En este esquema, los nuevos enemigos son los “neoliberales”, encarnados en figuras como Salinas y Calderón. La transición democrática se reduce, en el mejor de los casos, al supuesto fraude electoral de 2006. Todo lo demás, los avances, las reformas, los contrapesos institucionales, simplemente no existen.
Así, la 4T se erige como el punto final y, al mismo tiempo, como el inicio del futuro. Se presenta como heredera legítima de los grandes momentos históricos y como única intérprete válida del pasado. Esta es la lógica clásica de los gobiernos populistas: simplificar la historia para legitimar el presente, eliminar los matices para reforzar la identidad del movimiento y convertir a los adversarios en enemigos morales.
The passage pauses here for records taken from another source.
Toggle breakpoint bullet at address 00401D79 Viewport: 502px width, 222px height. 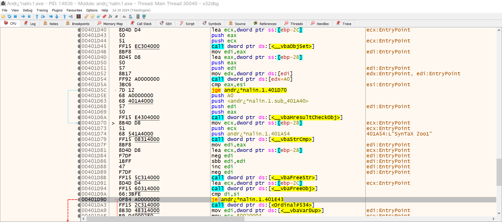point(79,139)
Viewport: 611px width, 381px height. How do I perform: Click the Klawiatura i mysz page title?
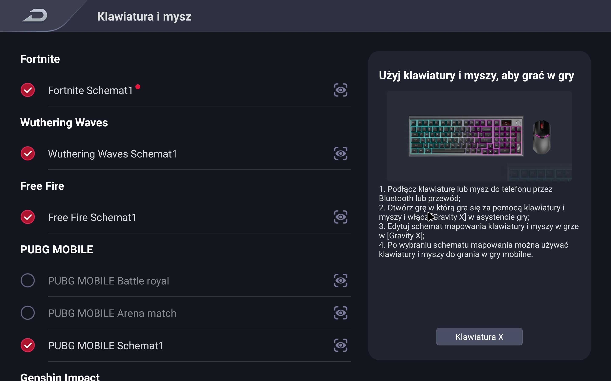click(x=144, y=17)
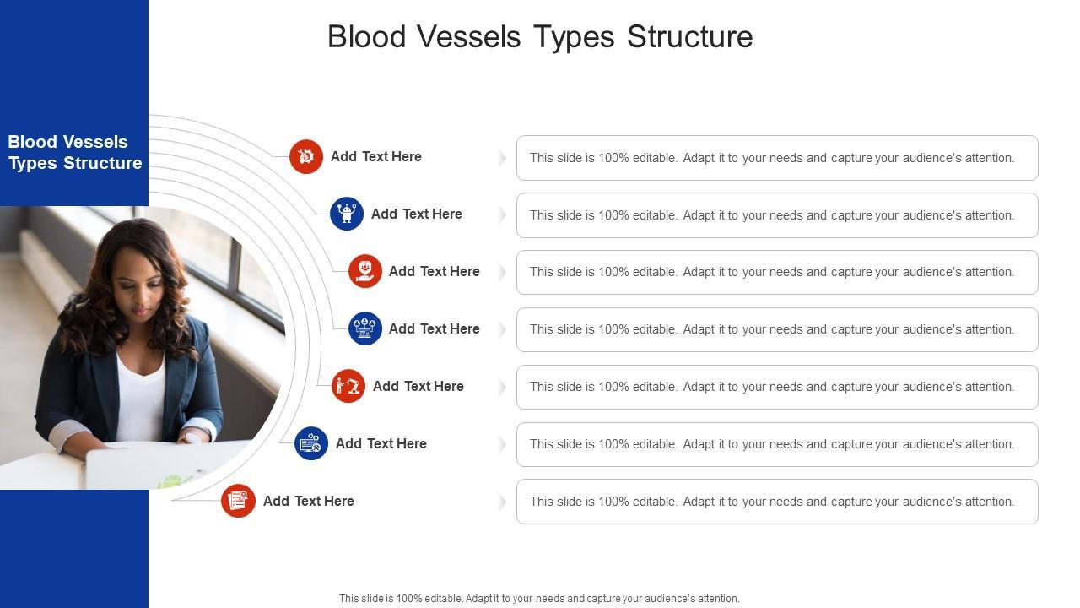The height and width of the screenshot is (608, 1080).
Task: Click the red robot-on-hand icon
Action: tap(365, 272)
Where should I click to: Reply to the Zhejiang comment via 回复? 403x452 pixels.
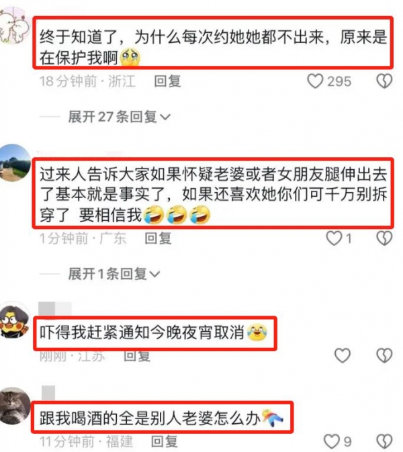pyautogui.click(x=167, y=81)
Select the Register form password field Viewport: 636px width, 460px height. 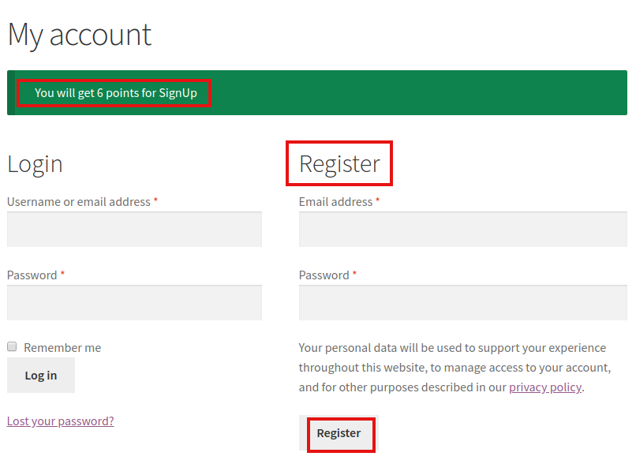point(463,303)
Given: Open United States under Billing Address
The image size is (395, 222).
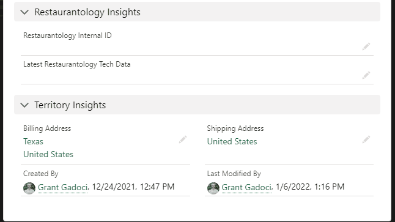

No es casual que López Obrador publique este libro en un momento en el que la actual presidenta no celebra el primer año de su gobierno, sino el séptimo año del movimiento. El expresidente reaparece como el sostén simbólico y político del proyecto, reafirmando que la narrativa sigue siendo la misma, aunque cambien los rostros en el poder.
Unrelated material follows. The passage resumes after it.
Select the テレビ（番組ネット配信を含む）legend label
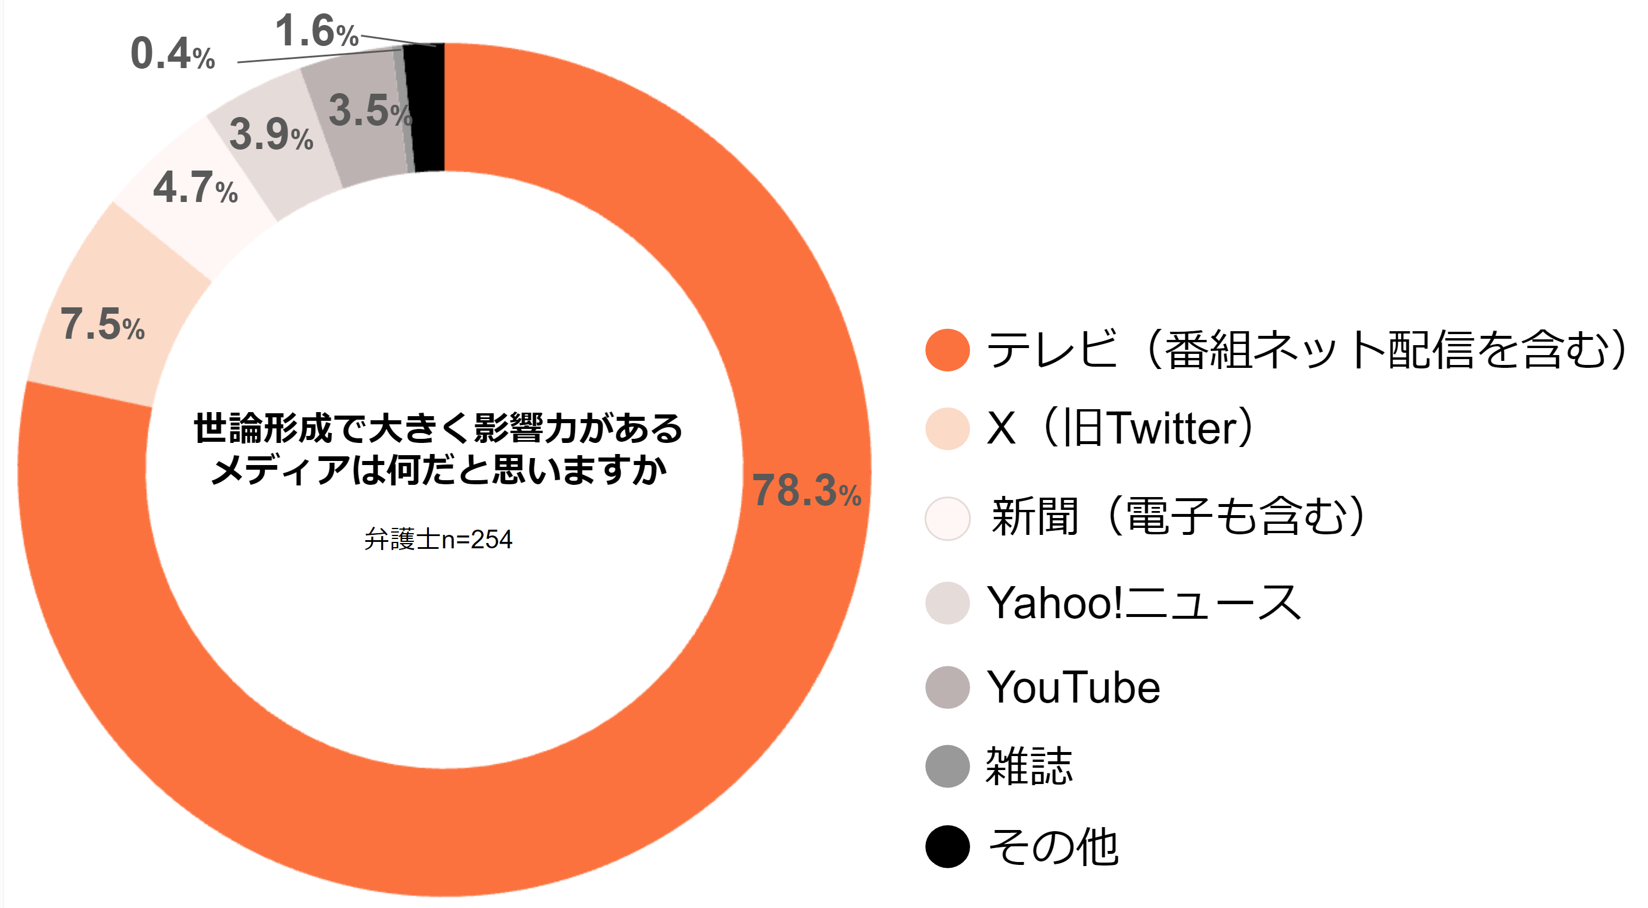Image resolution: width=1648 pixels, height=908 pixels. click(x=1306, y=349)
Morena ha eliminado capítulos enteros de la historia para colocarse a sí mismos como los héroes exclusivos del relato nacional. Todo aquello que no encaja en su visión es degradado, etiquetado como enemigo o condenado al olvido.
El riesgo no es menor. No es de sorprender que esta lectura ideologizada de la historia se convierta en el eje de los nuevos libros de texto, con la intención de formar generaciones enteras bajo una visión parcial y dogmática del pasado. No se trata de una discusión académica, sino de un proyecto de poder que entiende la historia como herramienta de legitimación y de control simbólico.
Cuidado con confundir la pedagogía con el adoctrinamiento. Cuidado con aceptar una versión oficial que elimina todo aquello que no conviene al poder en turno. Cuando se empobrece la historia, se ensombrece el futuro.